▽
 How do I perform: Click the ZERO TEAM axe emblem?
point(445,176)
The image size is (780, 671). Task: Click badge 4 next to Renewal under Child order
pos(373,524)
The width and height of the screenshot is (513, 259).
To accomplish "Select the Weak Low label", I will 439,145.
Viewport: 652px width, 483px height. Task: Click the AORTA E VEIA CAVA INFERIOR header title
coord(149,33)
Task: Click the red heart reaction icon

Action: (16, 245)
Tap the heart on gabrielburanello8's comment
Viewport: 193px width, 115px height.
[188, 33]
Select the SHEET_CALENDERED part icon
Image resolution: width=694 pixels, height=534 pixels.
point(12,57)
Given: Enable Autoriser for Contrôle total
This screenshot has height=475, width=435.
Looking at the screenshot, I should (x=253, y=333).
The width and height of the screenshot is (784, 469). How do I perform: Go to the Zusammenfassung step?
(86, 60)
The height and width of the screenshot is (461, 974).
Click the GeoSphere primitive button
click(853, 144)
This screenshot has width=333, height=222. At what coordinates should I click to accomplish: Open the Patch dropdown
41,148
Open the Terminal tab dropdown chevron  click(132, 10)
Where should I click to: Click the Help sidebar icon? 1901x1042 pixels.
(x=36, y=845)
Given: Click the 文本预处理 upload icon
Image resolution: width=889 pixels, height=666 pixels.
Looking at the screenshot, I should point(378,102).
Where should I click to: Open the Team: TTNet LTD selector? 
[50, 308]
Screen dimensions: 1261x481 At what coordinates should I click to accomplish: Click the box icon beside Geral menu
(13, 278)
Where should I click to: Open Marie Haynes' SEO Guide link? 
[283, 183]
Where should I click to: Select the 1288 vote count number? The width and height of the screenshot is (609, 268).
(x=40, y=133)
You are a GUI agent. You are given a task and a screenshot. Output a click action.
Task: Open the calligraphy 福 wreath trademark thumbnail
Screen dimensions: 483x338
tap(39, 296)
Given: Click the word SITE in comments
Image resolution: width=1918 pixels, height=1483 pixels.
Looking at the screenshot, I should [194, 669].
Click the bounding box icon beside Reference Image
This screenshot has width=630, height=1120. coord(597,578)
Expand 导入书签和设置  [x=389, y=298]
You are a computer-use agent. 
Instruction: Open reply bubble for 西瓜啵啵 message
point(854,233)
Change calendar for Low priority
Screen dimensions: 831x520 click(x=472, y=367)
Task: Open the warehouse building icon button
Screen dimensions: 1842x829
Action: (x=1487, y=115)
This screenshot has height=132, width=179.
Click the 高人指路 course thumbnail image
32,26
△
→ **Problem details**: Each line in the listing above either holds the string "agent" or does not; state how many do, giving the number only.

→ **Answer section**: 2